◆ THE TASK
Report every line from the following entries that contains the string "Microsoft".

◆ Stored dataset items
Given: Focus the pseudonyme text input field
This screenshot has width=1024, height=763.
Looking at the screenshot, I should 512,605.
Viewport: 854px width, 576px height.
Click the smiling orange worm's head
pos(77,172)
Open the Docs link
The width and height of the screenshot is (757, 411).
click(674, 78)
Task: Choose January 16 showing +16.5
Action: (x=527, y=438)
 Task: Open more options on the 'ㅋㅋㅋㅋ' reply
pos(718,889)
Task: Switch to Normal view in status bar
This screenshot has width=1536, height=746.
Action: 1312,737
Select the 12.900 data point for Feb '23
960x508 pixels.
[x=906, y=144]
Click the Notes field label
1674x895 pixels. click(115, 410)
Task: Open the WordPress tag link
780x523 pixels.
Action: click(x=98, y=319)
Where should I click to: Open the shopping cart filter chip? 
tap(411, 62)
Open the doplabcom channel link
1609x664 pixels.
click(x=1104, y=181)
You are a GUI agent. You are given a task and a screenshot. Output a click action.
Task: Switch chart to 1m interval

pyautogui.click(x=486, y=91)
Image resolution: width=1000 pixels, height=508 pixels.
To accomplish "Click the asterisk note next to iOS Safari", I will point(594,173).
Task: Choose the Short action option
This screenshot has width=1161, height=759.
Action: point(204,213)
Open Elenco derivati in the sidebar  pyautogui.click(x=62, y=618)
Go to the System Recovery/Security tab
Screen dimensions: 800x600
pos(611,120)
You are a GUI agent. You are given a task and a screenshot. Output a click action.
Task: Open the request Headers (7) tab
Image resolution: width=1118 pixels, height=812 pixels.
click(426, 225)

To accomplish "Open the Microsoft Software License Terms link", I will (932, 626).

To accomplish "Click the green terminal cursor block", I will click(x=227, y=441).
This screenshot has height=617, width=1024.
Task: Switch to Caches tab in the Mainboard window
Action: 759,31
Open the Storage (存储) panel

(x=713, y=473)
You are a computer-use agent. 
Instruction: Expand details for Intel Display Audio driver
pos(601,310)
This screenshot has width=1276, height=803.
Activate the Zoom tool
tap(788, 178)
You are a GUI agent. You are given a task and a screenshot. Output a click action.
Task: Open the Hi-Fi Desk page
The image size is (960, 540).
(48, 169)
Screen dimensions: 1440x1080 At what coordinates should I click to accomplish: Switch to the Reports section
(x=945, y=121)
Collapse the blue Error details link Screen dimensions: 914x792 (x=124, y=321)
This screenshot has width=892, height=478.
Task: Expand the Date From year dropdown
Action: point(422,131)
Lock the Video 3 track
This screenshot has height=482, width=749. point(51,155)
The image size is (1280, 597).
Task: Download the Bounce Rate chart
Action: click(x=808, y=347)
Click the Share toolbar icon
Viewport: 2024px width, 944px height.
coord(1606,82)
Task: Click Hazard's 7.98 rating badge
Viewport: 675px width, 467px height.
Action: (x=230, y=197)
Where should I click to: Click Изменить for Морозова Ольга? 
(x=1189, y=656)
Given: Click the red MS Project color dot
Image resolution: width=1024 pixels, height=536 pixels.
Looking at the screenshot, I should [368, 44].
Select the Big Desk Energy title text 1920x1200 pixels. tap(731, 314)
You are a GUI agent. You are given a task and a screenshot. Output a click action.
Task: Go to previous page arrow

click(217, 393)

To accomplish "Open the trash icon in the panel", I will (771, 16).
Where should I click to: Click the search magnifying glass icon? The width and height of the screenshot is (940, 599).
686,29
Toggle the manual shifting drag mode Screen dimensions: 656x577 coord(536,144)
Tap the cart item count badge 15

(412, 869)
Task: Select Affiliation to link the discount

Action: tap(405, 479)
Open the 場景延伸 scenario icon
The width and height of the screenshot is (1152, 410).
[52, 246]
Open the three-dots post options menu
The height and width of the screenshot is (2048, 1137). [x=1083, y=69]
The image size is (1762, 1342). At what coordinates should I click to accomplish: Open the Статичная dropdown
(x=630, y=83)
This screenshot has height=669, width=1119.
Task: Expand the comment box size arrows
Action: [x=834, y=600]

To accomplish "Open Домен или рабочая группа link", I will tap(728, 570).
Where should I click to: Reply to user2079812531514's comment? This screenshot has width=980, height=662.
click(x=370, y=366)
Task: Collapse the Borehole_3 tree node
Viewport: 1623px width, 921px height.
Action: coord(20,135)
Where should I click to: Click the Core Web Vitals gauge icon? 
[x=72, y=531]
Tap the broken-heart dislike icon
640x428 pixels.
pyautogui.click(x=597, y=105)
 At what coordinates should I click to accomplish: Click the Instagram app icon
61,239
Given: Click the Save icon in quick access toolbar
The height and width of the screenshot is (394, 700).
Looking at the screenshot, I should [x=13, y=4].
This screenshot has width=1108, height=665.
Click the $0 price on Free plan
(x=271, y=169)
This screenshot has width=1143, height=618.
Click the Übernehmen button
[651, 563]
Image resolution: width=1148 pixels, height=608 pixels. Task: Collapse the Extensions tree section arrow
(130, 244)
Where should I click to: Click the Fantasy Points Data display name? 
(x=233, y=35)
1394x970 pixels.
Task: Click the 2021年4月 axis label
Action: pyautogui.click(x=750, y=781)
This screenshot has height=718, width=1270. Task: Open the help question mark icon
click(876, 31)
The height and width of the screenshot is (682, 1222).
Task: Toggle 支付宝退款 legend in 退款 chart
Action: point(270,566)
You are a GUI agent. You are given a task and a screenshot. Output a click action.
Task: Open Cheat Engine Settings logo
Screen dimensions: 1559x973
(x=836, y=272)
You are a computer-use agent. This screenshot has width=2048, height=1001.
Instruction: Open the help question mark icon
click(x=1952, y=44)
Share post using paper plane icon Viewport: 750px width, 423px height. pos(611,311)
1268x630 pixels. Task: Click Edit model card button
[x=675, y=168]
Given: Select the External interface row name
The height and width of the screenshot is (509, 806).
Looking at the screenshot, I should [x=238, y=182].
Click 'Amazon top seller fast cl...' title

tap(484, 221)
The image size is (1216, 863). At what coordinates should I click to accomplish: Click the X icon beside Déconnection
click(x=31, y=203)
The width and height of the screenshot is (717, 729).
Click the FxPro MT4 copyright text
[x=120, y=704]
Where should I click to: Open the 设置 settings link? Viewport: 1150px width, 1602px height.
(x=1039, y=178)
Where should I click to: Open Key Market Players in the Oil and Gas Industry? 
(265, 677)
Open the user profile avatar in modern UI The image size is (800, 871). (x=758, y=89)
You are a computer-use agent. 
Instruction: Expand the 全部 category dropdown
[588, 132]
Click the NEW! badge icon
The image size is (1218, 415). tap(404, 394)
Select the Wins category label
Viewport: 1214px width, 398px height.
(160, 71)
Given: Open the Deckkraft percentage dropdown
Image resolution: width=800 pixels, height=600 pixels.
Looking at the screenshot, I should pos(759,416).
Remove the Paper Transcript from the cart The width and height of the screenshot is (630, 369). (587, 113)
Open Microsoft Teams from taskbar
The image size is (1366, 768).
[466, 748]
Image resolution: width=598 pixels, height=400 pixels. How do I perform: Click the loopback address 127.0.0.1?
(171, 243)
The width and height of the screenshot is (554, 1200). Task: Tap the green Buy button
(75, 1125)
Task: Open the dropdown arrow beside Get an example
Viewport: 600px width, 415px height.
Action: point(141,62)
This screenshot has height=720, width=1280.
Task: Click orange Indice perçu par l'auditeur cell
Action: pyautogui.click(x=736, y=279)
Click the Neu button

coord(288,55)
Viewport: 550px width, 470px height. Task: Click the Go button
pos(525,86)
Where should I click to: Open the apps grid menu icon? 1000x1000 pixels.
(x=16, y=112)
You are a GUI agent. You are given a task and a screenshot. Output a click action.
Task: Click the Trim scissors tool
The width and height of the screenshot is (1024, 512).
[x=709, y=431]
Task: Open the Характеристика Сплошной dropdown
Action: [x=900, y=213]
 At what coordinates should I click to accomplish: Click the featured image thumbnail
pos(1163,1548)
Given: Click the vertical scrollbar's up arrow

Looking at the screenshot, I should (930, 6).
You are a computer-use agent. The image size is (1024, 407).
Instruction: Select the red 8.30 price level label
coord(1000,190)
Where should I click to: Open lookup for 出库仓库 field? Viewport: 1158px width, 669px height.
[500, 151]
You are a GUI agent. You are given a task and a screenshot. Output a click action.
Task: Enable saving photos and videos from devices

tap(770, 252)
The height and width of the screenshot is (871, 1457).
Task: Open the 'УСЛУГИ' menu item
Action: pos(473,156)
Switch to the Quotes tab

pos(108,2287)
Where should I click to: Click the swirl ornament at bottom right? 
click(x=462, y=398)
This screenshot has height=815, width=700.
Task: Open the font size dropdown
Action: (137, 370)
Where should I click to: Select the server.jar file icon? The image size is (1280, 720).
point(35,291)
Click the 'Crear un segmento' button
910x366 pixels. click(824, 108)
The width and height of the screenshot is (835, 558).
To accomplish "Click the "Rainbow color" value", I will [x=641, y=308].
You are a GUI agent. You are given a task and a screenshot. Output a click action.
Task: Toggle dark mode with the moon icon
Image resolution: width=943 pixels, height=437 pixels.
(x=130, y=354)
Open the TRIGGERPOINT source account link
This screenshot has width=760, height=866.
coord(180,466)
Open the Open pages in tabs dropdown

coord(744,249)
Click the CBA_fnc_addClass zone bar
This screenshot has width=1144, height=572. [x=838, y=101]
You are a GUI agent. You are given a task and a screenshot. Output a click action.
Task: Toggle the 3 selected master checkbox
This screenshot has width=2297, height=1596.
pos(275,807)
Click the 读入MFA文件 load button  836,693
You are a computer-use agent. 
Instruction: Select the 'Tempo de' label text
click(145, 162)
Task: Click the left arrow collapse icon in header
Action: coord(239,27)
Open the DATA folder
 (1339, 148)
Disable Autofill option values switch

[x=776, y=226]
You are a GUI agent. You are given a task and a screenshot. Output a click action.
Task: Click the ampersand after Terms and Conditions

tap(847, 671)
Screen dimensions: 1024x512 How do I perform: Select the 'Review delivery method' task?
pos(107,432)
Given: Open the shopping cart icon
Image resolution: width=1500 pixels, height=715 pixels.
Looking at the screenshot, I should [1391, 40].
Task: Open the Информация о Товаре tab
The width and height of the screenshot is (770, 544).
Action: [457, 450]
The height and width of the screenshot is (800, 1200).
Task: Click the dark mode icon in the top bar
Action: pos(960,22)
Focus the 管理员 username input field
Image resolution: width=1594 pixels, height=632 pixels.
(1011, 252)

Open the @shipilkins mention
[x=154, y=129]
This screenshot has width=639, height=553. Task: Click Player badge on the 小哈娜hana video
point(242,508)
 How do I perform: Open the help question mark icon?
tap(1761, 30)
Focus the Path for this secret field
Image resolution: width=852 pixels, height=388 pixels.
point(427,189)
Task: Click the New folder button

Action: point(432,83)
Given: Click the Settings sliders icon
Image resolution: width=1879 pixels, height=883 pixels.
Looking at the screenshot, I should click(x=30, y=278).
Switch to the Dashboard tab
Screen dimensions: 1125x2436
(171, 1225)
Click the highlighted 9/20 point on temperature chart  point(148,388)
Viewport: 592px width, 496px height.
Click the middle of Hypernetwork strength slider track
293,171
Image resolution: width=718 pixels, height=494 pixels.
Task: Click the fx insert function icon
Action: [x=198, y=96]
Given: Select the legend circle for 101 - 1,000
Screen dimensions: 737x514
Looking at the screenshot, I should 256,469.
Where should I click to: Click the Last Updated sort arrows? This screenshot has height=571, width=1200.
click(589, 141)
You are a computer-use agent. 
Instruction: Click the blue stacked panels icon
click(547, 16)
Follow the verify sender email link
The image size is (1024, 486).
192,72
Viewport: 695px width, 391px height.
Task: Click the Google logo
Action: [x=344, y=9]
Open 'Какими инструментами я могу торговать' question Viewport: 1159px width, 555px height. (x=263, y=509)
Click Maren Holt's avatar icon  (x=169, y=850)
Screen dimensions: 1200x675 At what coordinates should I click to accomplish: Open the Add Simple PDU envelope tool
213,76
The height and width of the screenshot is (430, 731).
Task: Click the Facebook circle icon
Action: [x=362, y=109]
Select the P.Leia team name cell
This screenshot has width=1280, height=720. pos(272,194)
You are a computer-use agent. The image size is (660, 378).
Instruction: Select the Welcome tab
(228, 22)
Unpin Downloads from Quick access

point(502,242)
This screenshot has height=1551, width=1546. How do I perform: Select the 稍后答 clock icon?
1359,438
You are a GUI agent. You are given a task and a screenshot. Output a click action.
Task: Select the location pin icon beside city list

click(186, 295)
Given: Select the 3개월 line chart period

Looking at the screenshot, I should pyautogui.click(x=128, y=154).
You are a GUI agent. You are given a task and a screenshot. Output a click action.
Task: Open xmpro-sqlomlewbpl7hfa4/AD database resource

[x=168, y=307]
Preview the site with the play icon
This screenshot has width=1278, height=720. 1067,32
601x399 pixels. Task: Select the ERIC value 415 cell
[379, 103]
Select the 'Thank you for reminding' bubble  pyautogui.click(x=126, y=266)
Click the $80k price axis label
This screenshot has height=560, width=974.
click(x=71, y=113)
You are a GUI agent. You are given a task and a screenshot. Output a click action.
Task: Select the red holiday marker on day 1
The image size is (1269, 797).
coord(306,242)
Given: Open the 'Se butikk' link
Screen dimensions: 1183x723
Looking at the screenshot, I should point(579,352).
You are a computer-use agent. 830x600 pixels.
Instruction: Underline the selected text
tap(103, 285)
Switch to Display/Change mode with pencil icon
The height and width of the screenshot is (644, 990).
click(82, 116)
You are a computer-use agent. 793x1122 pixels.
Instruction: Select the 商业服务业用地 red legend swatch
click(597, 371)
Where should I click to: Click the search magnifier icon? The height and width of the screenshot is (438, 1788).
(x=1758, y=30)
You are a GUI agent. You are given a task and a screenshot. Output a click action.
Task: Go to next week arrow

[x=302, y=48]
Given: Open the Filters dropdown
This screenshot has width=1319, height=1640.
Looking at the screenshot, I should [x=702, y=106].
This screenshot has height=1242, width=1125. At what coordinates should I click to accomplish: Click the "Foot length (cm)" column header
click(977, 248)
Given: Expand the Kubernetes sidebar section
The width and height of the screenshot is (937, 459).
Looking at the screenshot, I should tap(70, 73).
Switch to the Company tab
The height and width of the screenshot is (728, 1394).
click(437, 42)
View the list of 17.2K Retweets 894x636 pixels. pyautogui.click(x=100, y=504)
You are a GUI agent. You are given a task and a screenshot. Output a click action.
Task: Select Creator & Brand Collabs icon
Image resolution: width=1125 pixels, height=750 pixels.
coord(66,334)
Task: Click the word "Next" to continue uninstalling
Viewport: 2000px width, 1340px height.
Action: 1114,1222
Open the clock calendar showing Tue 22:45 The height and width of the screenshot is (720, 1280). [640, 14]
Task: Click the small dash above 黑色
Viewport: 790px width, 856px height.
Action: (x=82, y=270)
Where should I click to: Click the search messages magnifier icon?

◆ SOLUTION TO THIS TASK
To accomplish "Open the Microsoft Software License Terms link", I will (932, 626).
Open Microsoft Teams from taskbar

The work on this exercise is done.